> **Task requirements**
a: Reproduce everything from "If you are not" down to "couple of people." in the Christmas pageant post below.
b: Go on with the Christmas pageant post below, picking up after its final sentence.

Merry Christmas
Not political, and you might not care but I write this stuff because if I don't I explode
Every year (except last year) I read The Best Christmas Pageant Ever to my children. This year only the 11 year old listened to the entire thing.
If you are not familiar with the story, the Herdman children, six of them, get involved with the Christmas pageant. These children light things on fire, beat others up, smoke cigars, and are generally feral. They hear the Christmas story for the first time when they become part of the Christmas Pageant at the Presbyterian Church. They only show up because they were told there would be snacks. Throughout the book, we see the Christmas story through the eyes of those who have never heard it before. I cry every year that I read it. My kids think that the story is for them. We have 7, one more than the Herdmans, and my oldest 4 boys were rowdy and “active” as little guys. I’m not sure they ever burned anything down, but I’m pretty sure they might have roughed up a couple of people.

> **Entries shown**
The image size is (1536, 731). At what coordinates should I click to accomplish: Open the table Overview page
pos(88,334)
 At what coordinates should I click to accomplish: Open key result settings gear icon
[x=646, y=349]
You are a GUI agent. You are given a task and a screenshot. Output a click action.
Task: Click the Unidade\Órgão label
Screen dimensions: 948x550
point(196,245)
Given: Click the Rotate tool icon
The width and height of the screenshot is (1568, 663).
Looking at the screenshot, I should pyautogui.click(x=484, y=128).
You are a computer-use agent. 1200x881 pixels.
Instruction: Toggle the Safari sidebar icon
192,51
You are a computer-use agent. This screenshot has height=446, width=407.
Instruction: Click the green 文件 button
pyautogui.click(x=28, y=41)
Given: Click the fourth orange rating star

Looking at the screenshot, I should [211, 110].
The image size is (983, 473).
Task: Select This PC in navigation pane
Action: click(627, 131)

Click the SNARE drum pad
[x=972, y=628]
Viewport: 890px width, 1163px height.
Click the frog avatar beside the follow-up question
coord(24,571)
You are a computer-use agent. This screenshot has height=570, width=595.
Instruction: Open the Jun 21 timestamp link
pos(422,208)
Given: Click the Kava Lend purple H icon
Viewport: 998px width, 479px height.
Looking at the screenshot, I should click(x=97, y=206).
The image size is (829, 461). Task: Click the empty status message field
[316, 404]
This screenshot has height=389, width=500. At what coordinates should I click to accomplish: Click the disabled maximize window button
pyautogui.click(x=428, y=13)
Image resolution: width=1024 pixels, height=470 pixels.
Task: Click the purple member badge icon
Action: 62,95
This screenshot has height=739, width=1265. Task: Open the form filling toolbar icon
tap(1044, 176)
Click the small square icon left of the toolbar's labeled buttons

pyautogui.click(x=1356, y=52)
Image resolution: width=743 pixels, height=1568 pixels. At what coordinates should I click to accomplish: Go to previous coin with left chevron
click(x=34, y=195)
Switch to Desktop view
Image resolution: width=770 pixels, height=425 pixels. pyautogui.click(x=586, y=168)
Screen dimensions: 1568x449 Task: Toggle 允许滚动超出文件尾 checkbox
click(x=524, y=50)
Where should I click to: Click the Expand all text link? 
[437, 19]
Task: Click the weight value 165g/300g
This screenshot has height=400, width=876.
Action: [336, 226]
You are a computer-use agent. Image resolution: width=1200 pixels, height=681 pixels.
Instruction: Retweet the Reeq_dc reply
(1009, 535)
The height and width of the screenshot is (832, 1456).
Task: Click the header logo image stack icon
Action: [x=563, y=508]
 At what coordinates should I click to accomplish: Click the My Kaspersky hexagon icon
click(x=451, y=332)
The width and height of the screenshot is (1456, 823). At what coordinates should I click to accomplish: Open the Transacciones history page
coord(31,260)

> **Answers to the tasks**
a:
If you are not familiar with the story, the Herdman children, six of them, get involved with the Christmas pageant. These children light things on fire, beat others up, smoke cigars, and are generally feral. They hear the Christmas story for the first time when they become part of the Christmas Pageant at the Presbyterian Church. They only show up because they were told there would be snacks. Throughout the book, we see the Christmas story through the eyes of those who have never heard it before. I cry every year that I read it. My kids think that the story is for them. We have 7, one more than the Herdmans, and my oldest 4 boys were rowdy and “active” as little guys. I’m not sure they ever burned anything down, but I’m pretty sure they might have roughed up a couple of people.

b:
The truth is, the story is for me. I didn’t grow up in a home with a mom and a dad that took me to church every Sunday. My grandmother was an amazing Catholic who made sure we went to church when we were at her house. However, I grew up pretty feral, “raised” by a boomer that was more concerned about herself than her children, it’s pretty amazing I am who I am. (although I’m still pretty feral. I prefer feral housewife to domestic housewife, but I will claim the title domestic extremist too) I can attribute that to a couple of things. The four years of high school I spent with my dad, my husband, and a God that is bigger than my mistakes.
The book shows how the Christmas story is able to touch even those who seem the most lost. My story is the same. The person I was is not who I am. I am lucky I am alive. There were times in my life that my life should have ended. Whether by someone else or myself. I was pretty self destructive. In junior high, in high school, in college, and even in the beginning of our marriage. I was not worthy of love. God, if there was one, had given up on me.
My husband was always the good one. He saw something in me I didn’t. The moment he met me he knew our paths were destined. (at that point he wasn’t sure if it was for good or for evil) I tried to ruin what we had more than once. It didn’t work. 26+ years and 7 children later we are still here. God had me the entire time and I didn’t know it. Until I was pregnant with number 6, I still questioned His existence. There is no question about it now.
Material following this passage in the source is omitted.